__Supplied passage__.
◇ ◇ ◇

She's disabled, raped and pregnant, but
Jeb Bush demands, 'Protect the fetus'
By Leslie Feinberg
It's hard to imagine a more vulnerable young
person for Florida Gov. Jeb Bush to offer up as a sacrifice to
the ultra-right strategy of abolishing women's reproductive
rights.
She is 22 and publicy identified only as JDS. She is
severely developmentally disabled and autistic. JDS lives with
cerebral palsy and seizure disorder. She cannot speak. She
can't stand or take a step without assistance. She weighs only
88 pounds.
She has been institutionalized in a small state-licensed
group facility in southwest Orlando for 19 years, where she
reportedly slept on a bed in an open hallway next to a
bathroom. (Orlando Sentinel, May 16)
In April, say officials of the Department of Children and
Families, they discovered she was approximately five months
pregnant. She is unable to consent to sexual intercourse. Her
pregnancy is a result of rape.
Doctors stress that her disabilities are multiple and
severe, making this a high-risk pregnancy that endangers her
life.
In early May, DCF officials asked an Orange County circuit
judge to appoint two guardians--one for the woman, the other
for her fetus. But on May 12, officials retracted the request
for a fetal guardian, acknowledging that a landmark 1989
Florida Supreme Court decision had ruled such an appeal
"clearly improper."
The very next day, Gov. Bush--who is consistent in opposing
a woman's right to control her own body--publicly intervened.
He ordered state lawyers to fight for one guardian only--for
the fetus.
The National Organization for Women, Center for Reproductive
Rights and the American Civil Liberties Union immediately filed
a brief asking the court to reject Bush's move.
A June 2 hearing has been set to determine JDS's competency.
Soon after June 2, a guardianship hearing will take place.
There, Bush has vowed to push state officials to ask a judge to
appoint a "guardian" for the fetus.

◇ ◇ ◇

__Data below__.
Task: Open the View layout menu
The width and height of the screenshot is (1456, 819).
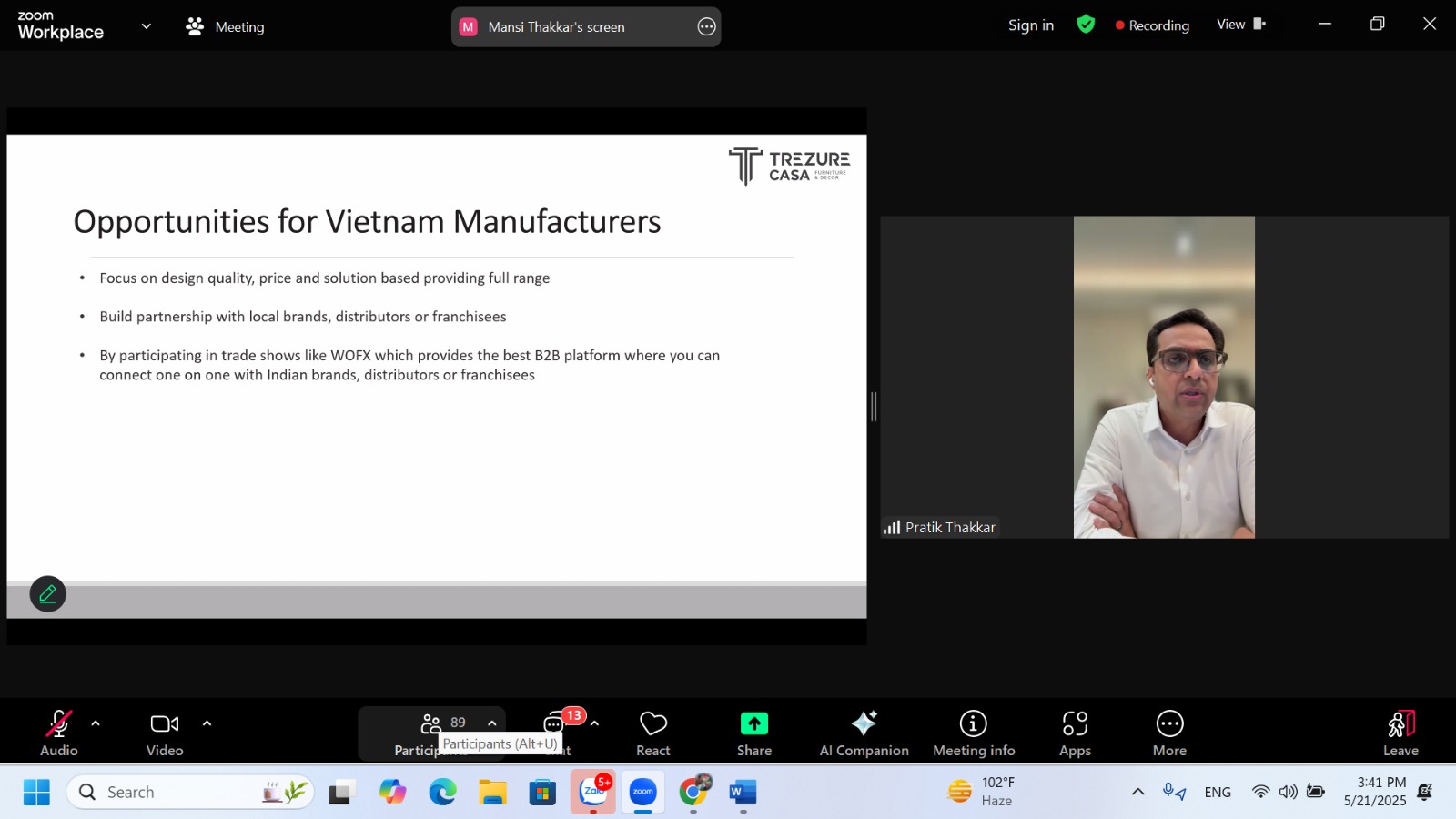Action: (1240, 25)
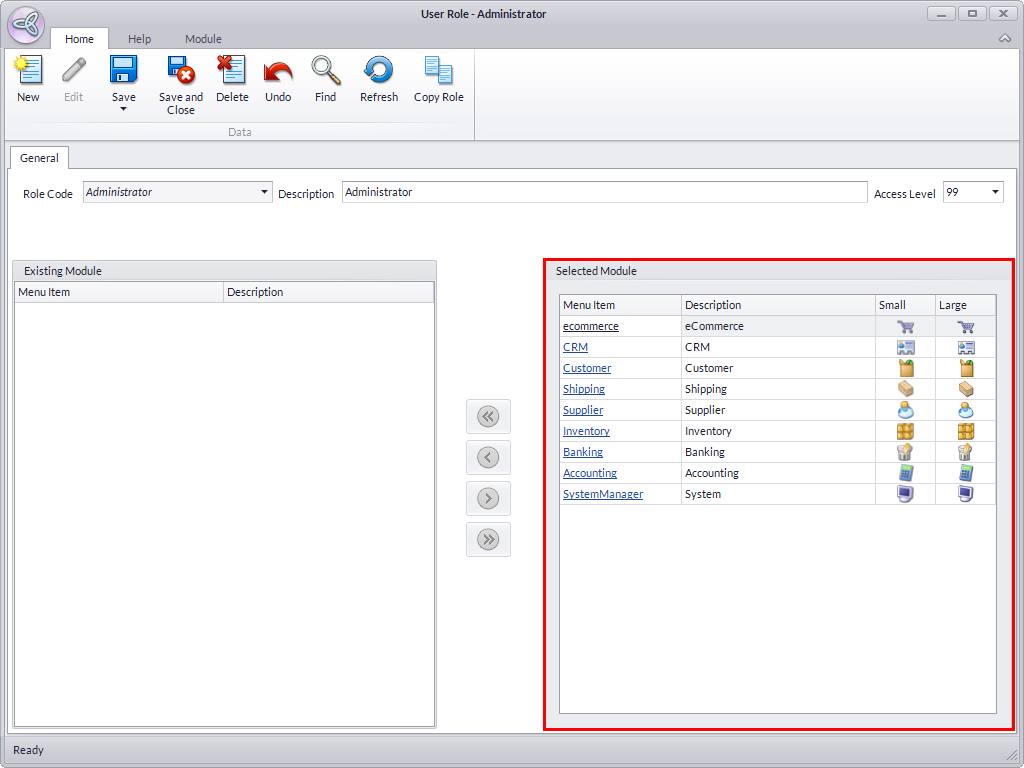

◇ ◇ ◇

__Work instruction 1__.
Answer these from the article about JDS:
(a) How much does JDS weigh?
(b) On what date did officials withdraw their request for a fetal guardian?
(c) Which three organizations filed a brief asking the court to reject Bush's move?
__Work instruction 2__.
Retype the part of the article about JDS that opens with the words containing "A June 2 hearing" and closes with "for the fetus.".
__Work instruction 3__.
Extend the article about JDS, beginning after its final sentence.
The material has no role in any of this work.

__Expected answer 1__.
(a) 88 pounds.
(b) May 12.
(c) The National Organization for Women, the Center for Reproductive Rights and the American Civil Liberties Union.

__Expected answer 2__.
A June 2 hearing has been set to determine JDS's competency.
Soon after June 2, a guardianship hearing will take place.
There, Bush has vowed to push state officials to ask a judge to
appoint a "guardian" for the fetus.

__Expected answer 3__.
Pro-choice activists are angered at these attempts to keep
the case moving slowly through the courts. After the sixth
month, an abortion will no longer be a legal alternative in the
state.
Roe vs. Wade in the cross hairs
A decision in this case would not result in the wholesale
elimination of Roe vs. Wade--the hard-won 1973 Supreme Court
decision legalizing abortion.
But it is the use of the courts to make an end-run around
Roe, while avoiding a direct assault on the law that could
ignite mass protests. This reactionary tactic is sharply
focused in Gov. Bush's carefully crafted language.
"Given the facts of this case, it is entirely appropriate
that an advocate be appointed to represent the unborn child's
best interests in all decisions," he said in a May 13
statement. "This is a tragic case about a mom who cannot make
decisions for herself," he said on May 15.
A pregnant woman is not a "mom" until she bears a child. A
fetus becomes a child at birth.
This is the second attempt nationally in recent weeks to set
a legal precedent to establish the "personhood" of a fetus.
In April, Jeb Bush's brother in the White House, plus
members of Congress, tried to manipulate the public horror and
rage generated by the apparent murder of a pregnant woman in
California--Laci Peterson. They used her death to press for
congressional passage of the "Unborn Victims of Violence Act."
This bill would make a fetus a separate "person" from the woman
carrying it--making a fetus the woman's legal adversary.
This legislation would extend to the womb 14th Amendment
protections to life, liberty or property that women themselves
do not automatically have.
It was conservative men, of the same stripe as those now
arguing for legislation to "protect" the fetus, who killed the
Equal Rights Amendment that would have provided equal
protection to women under the law.
One such legislator is Sen. Orrin Hatch, a very conservative
Republican from Utah. Speaking approvingly of the "Unborn
Victims" bill, he said of its critics, "They say it undermines
abortion rights. It does." (BBC News, May 15)
Disability rights?
The shocking insensitivity to JDS's body and life also
illuminates conditions for disabled people in this country.
Her potentially life-threatening pregnancy requires careful
monitoring of her health, but even JDS's court-appointed lawyer
doesn't know what kind of care she's getting--if any.
Rod Taylor, her sole official advocate at this point, said
he "doesn't know what kind of medical attention she's receiving
beyond her daily medication and vitamins." (Orlando Sentinel,
May 19)
Carla Josephson, president of the Orlando-area chapter of
the National Organization for Women, questioned how the state
could provide complete medical care for JDS and other disabled
people if they have no guardians.
"What kind of medical care was she getting all along?"
Josephine asked.
A month after JDS's pregnancy was confirmed, the state has
still not found her a guardian with the legal power to make
life-or-death decisions--despite a court document stating that
she is in "imminent danger."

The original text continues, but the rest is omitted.